What I mean is all the timestamps shown in Kibana are 8-hours late. Say, the time range of all the data is supposed to be from 7pm 22/4 to 11am 23/4, but as I made a plot of count against time in Kibana, the time range shown in Kibana became 3am 23/4 to 7pm 23/4.

This is a big problem for me, because in Kibana, when you set time range you can only view data up to now(but not in the future), and as I am monitoring some log data using this set up, the latest I can get is logs from 8 hrs ago.

And I just did what you said and check the doc_value. Odd enough, the time stored in field are correct.

So I guess what happened is that when Kibana displayed these data, 8 hours has been added, due to the timezone mapping. (I suppose this is the source of problem because I usually just use timestamp without any timezone, and I have never seen something like this before). How do I get Kibana to display the correct time in this case?

I found a workaround here.
Kibana timestamp in browser local time, but incoming logs UTC - Elastic Stack / Kibana - Discuss the Elastic Stack

Really thanks for the time and attention. :slight_smile:

I'm curious and looked at the issue to understand what the problem and solution was to help the next user with this problem better. Is it more or less right to say that the dates were stored correctly (and uniformly in UTC) in Elasticsearch but you needed to change a display related setting in Kibana to get the UI reflect that you want data to be displayed in +08:00? That would probably mean all other data that was entered e.g. with a UTC time zone is then displayed according to that shift as well?

Dear Christoph,
I thought I got over the issue but then there're some other drawbacks from setting the timezone as well...
The source of problem is there're several timestamps in each of my data entry corresponds to some events, some of them come with the timezone at the end "+08:00", some doesn't.
And then what happened is that, when Kibana took my browser's default timezone setting, it assumed the ones with timezone stated is in UTC+8, while the one without timezone is UTC+0. That means, it kinda divided the data into two time zones, which is why no matter how I tried toggling with time zone setting I couldn't get things straight.

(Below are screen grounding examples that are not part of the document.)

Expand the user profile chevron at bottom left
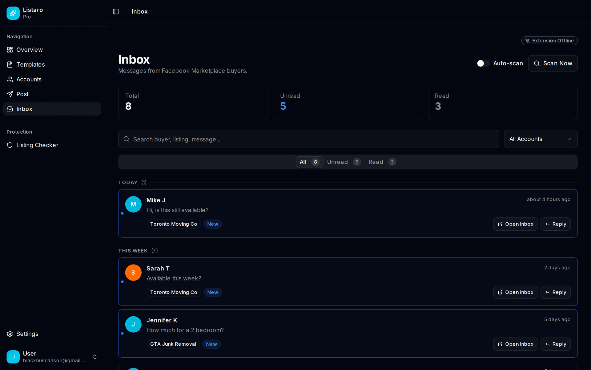The image size is (591, 370). (94, 357)
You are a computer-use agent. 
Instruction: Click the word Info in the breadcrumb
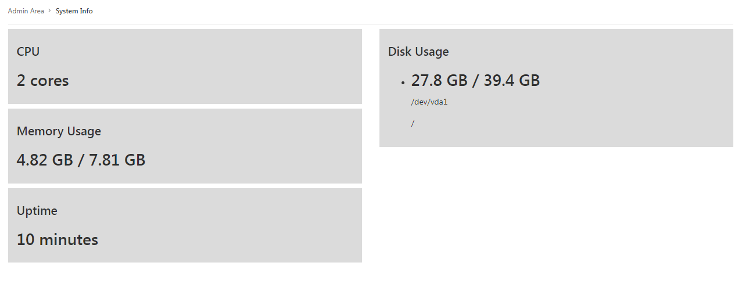point(86,11)
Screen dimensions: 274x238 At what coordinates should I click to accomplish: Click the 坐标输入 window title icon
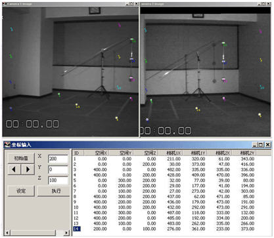(x=7, y=145)
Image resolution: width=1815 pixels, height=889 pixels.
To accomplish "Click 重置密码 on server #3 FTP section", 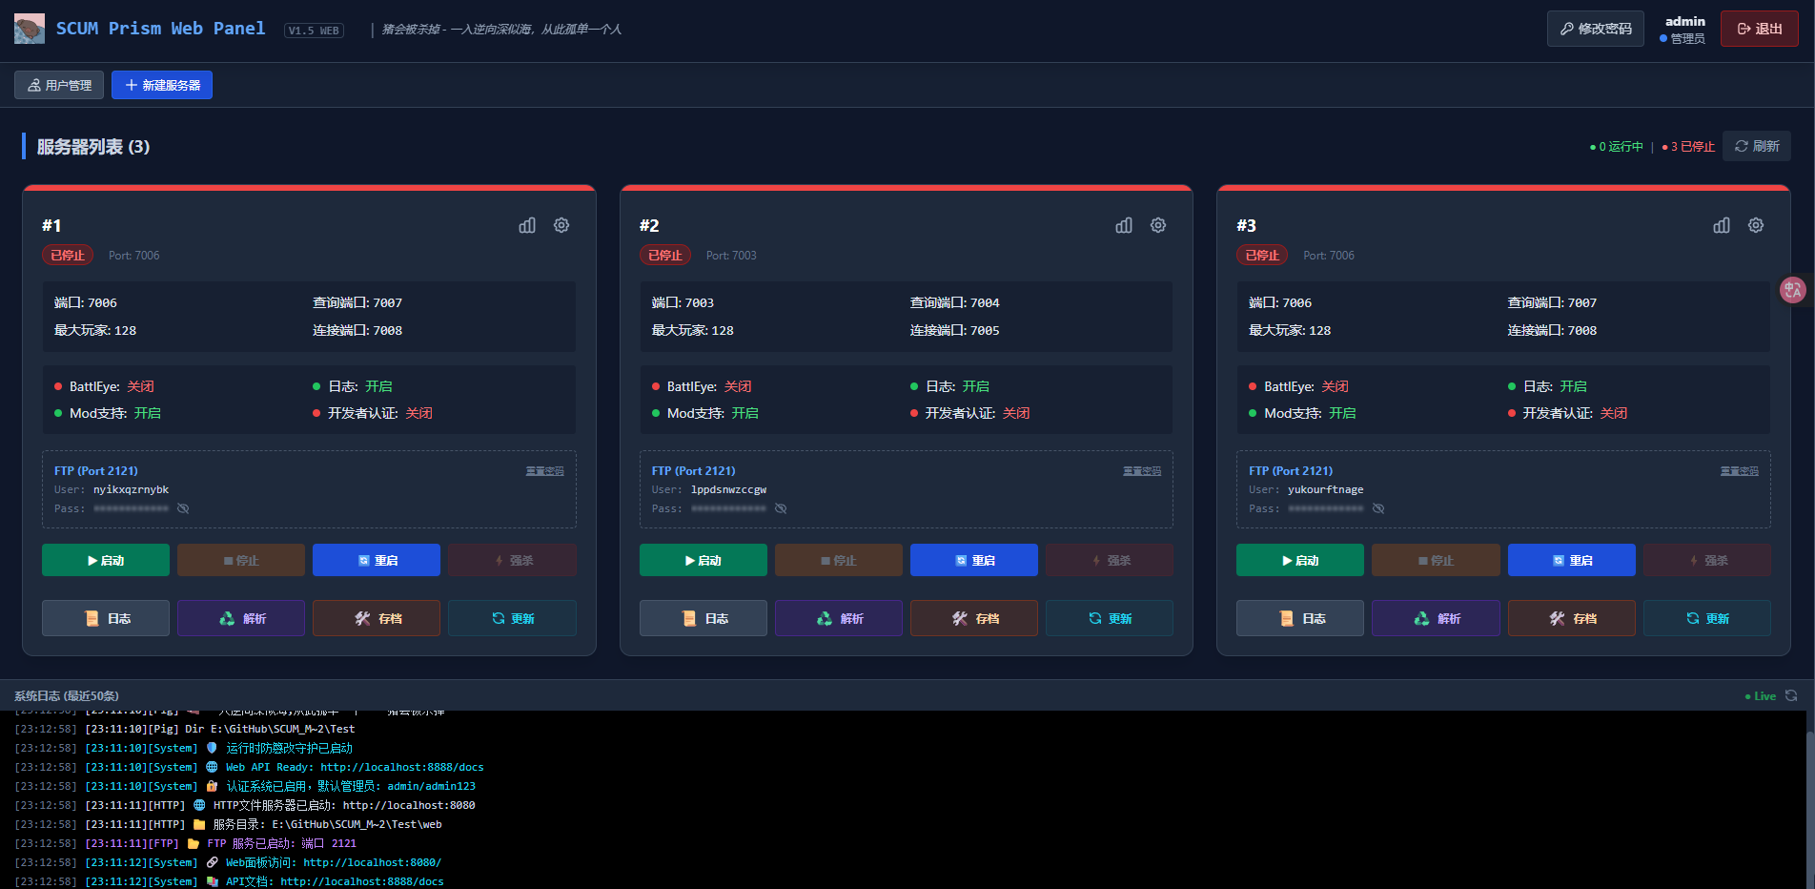I will tap(1739, 470).
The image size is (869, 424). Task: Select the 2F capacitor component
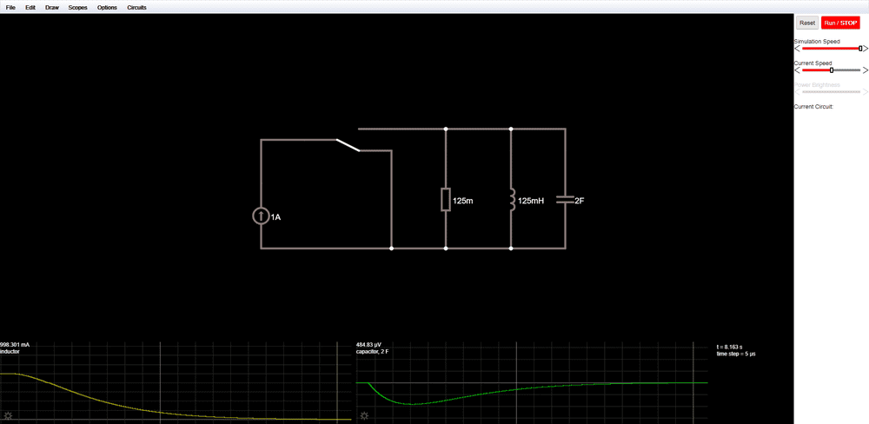tap(565, 200)
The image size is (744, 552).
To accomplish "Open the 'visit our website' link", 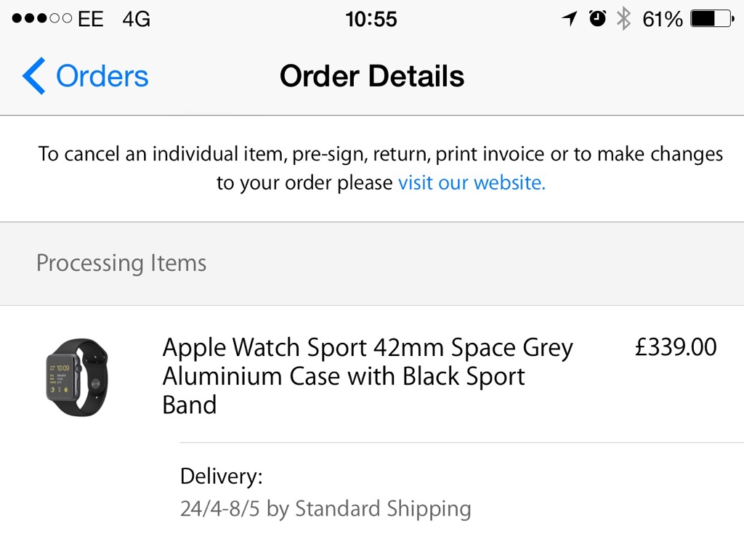I will click(472, 182).
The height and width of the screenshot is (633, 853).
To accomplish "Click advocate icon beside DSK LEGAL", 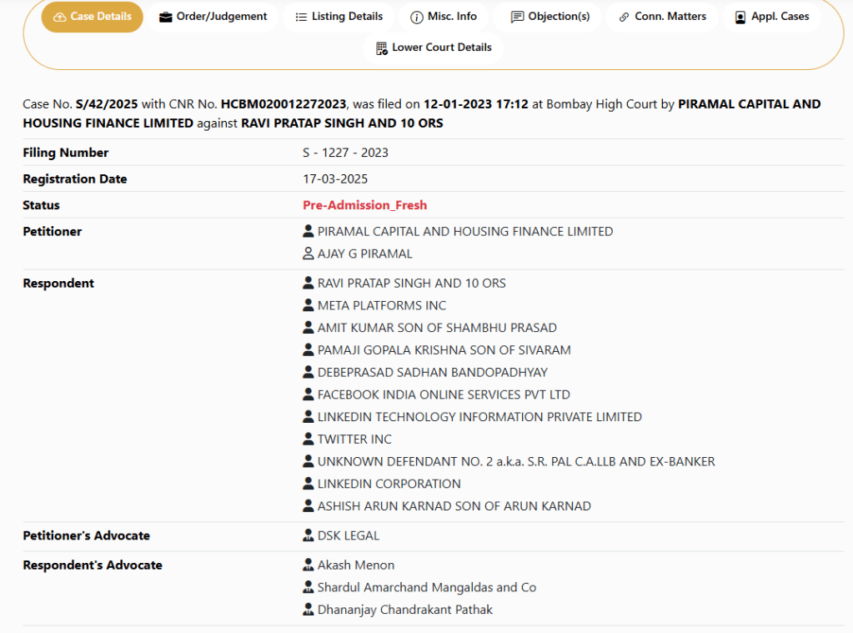I will 309,535.
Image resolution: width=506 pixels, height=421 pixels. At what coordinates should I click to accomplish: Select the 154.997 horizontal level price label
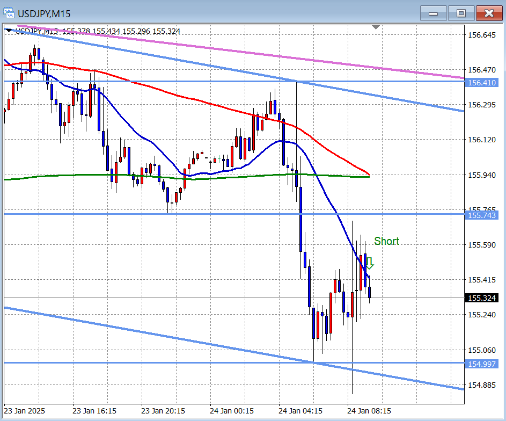pyautogui.click(x=482, y=364)
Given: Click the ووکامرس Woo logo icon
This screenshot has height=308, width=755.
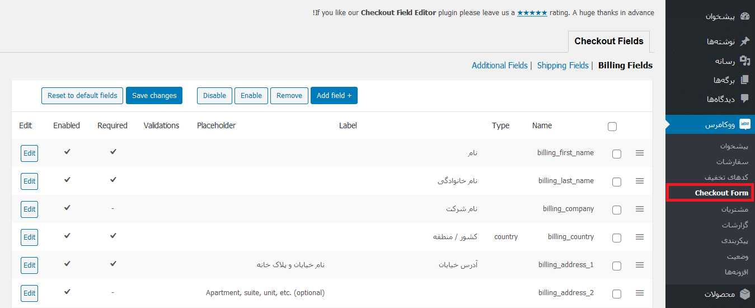Looking at the screenshot, I should [x=744, y=124].
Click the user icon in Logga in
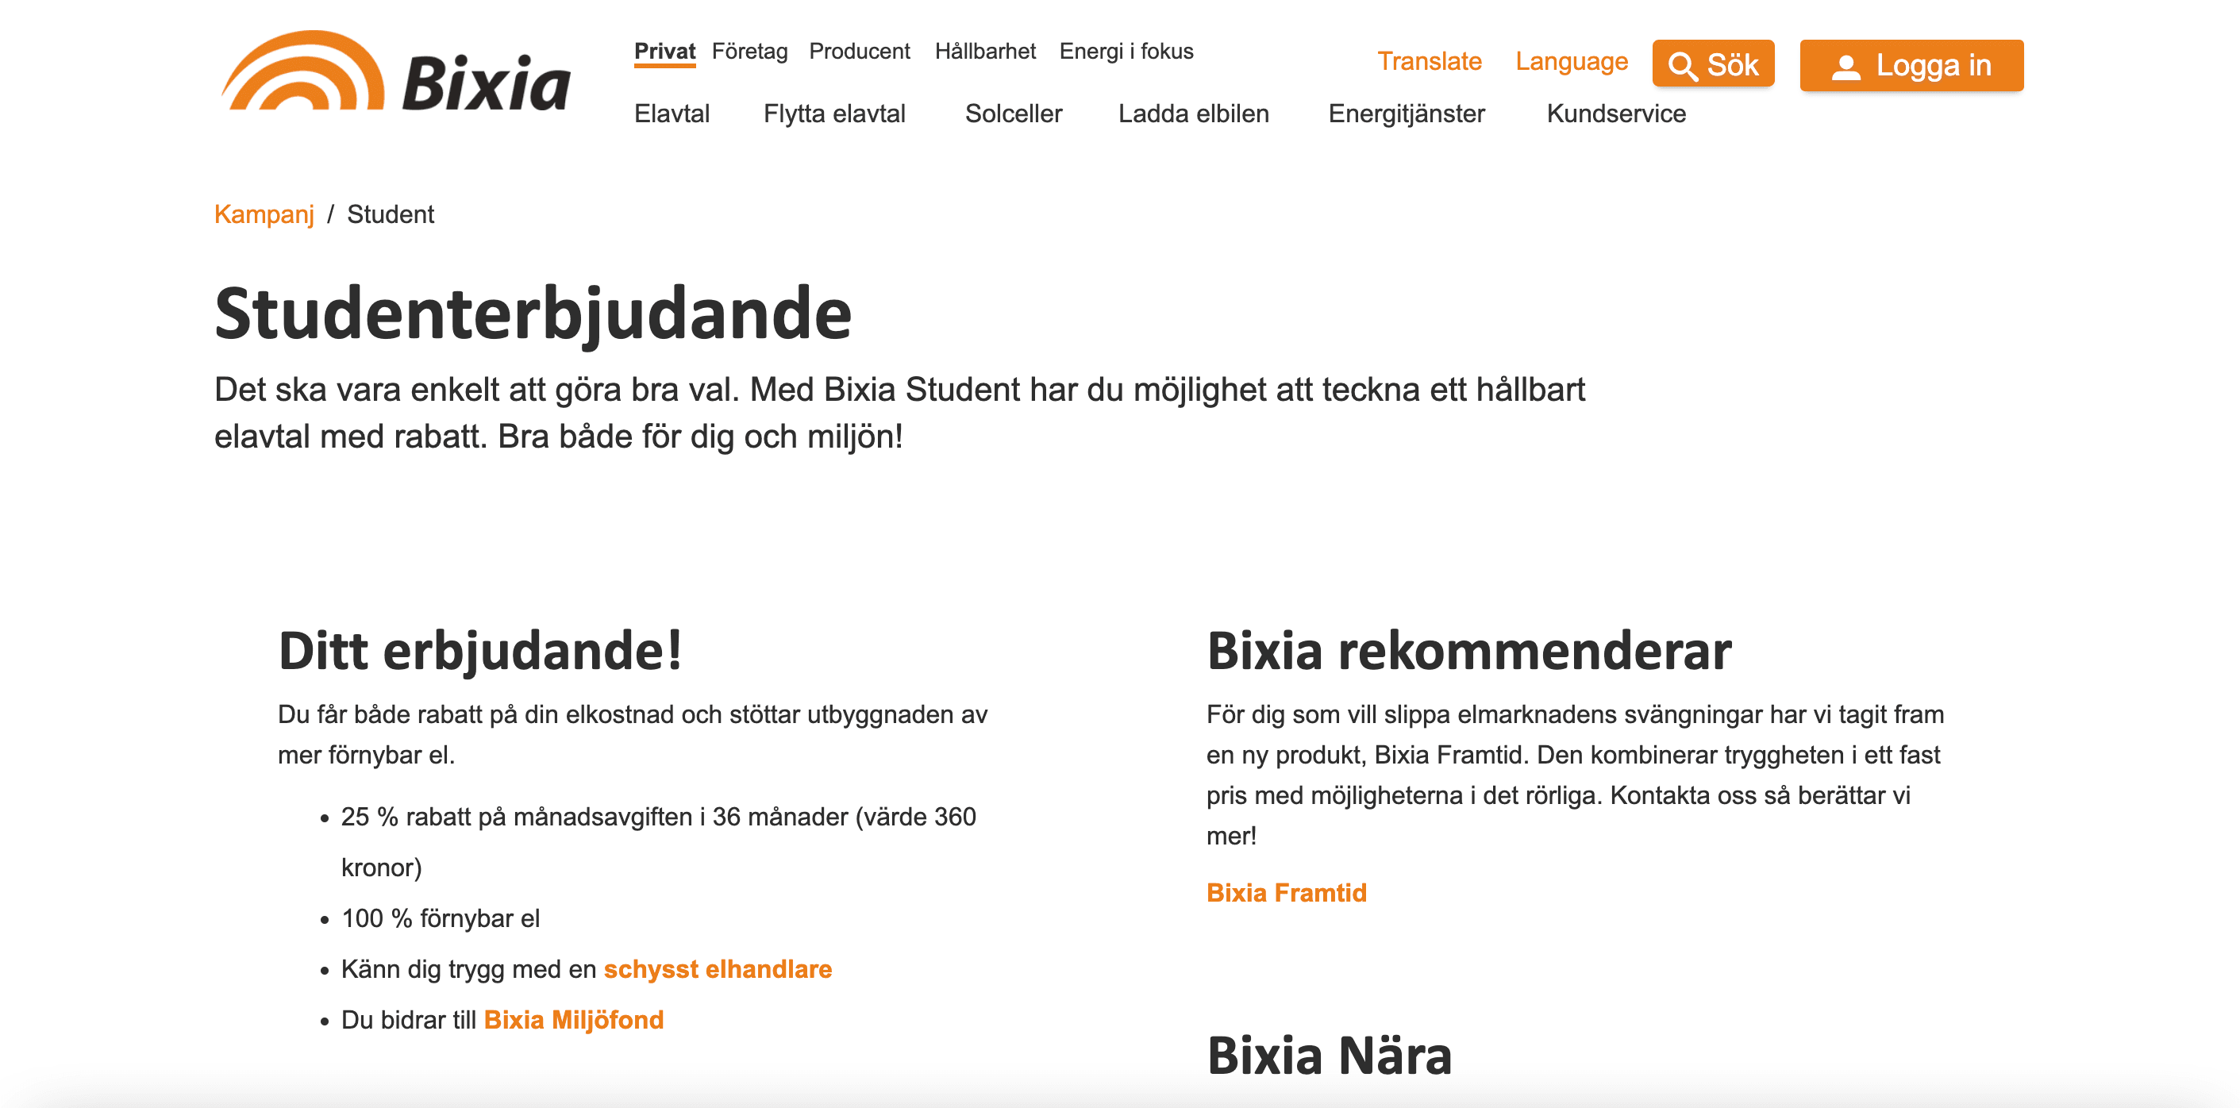This screenshot has width=2240, height=1108. [x=1845, y=66]
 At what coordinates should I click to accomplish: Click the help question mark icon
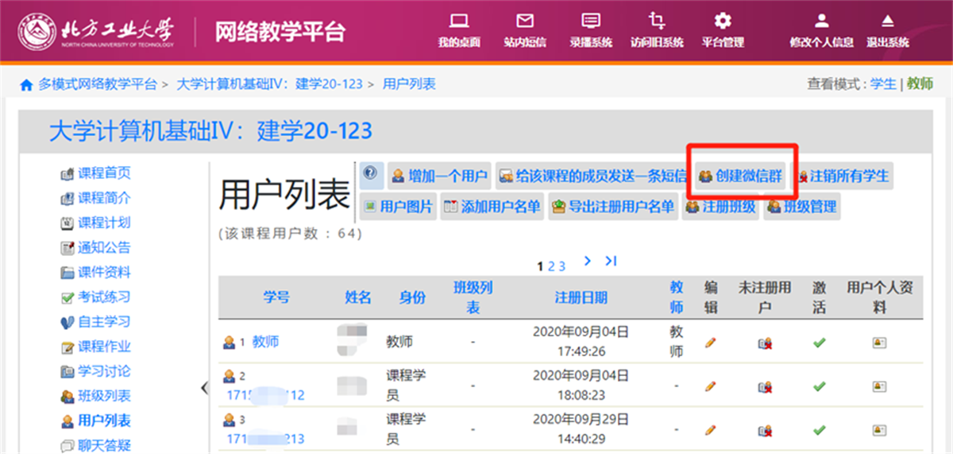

In short, for anyone else trying to import multiple time data: if they're in the same timezone, DO NOT ADD ANY TIMEZONE IN TIMESTAMP!!!!!! And if there's timezone coming in from the data, REMOVE IT!!! It will come back to bite you.

I disagree, but I see why it take a bit of effort to handle that kind of data. Since we store everything in UTC in Elasticsearch internally, it is useful to either convert your data to a uniform tz in the client or provide the tz information in ALL timestamps so we can map them to the correct point in time in UTC. Then the relations between events should be preserved correctly. If you are abolutely sure you will never mix timezones it might be okay to just pretend they are UTC, but keep in mind that 2021-04-23 10:48:10+08:00 != 2021-04-23 10:48:10

1 Like

I am not sure if I can set time zone for every one of the timestamps, because in my case besides using timestamps from original data, and the timestamp(time of ingestion) from filebeat. I remember they don't come with time zone by default... Do you think I could set that?

This unfortunately is outside of my area of expertise, but I would check in the filebeat part of the forum perhaps. If you have multiple data sources that report dates with and without tz info some sort of normalization before entering the data into ES is probably necessary, otherwise you are mixing data with different reference points in time.

This topic was automatically closed 28 days after the last reply. New replies are no longer allowed.